*PROBLEM*. Format the items that begin with the line containing "Given: Switch the page to English" and end with the line containing "Looking at the screenshot, I should (347, 150)." as a JSON list of strings, one string per line, omitting blank lines.

>> start RECORDS SHOWN

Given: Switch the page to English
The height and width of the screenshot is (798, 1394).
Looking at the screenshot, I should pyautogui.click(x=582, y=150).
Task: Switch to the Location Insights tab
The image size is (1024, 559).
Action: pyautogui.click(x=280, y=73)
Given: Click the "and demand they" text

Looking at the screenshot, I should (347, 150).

>> end RECORDS SHOWN
>> start RECORDS SHOWN

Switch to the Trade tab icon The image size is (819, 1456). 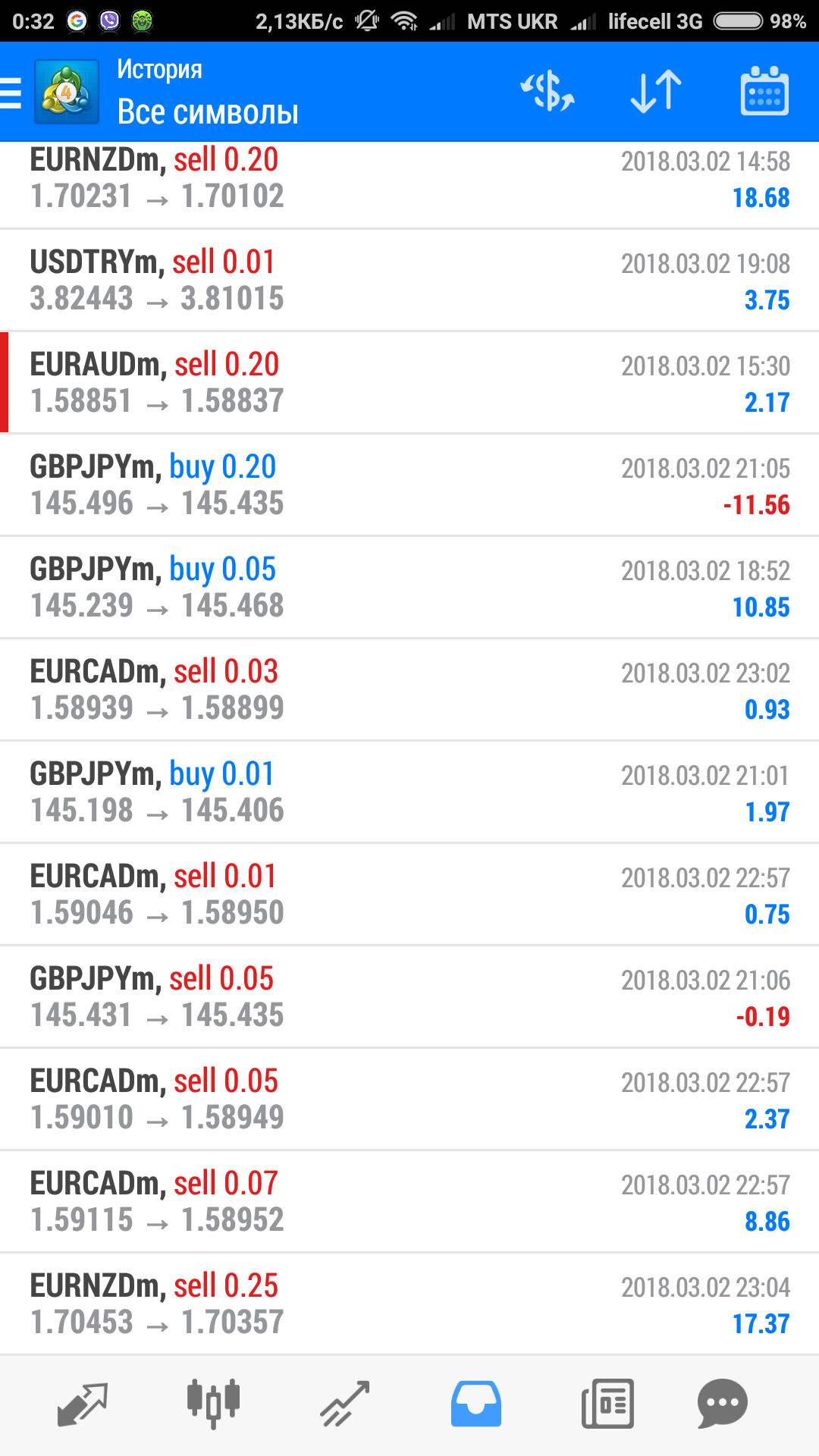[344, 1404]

>> end RECORDS SHOWN

*SOLUTION TO THE PROBLEM*.
[
  "Given: Switch the page to English",
  "The height and width of the screenshot is (798, 1394).",
  "Looking at the screenshot, I should pyautogui.click(x=582, y=150).",
  "Task: Switch to the Location Insights tab",
  "The image size is (1024, 559).",
  "Action: pyautogui.click(x=280, y=73)",
  "Given: Click the \"and demand they\" text",
  "Looking at the screenshot, I should (347, 150)."
]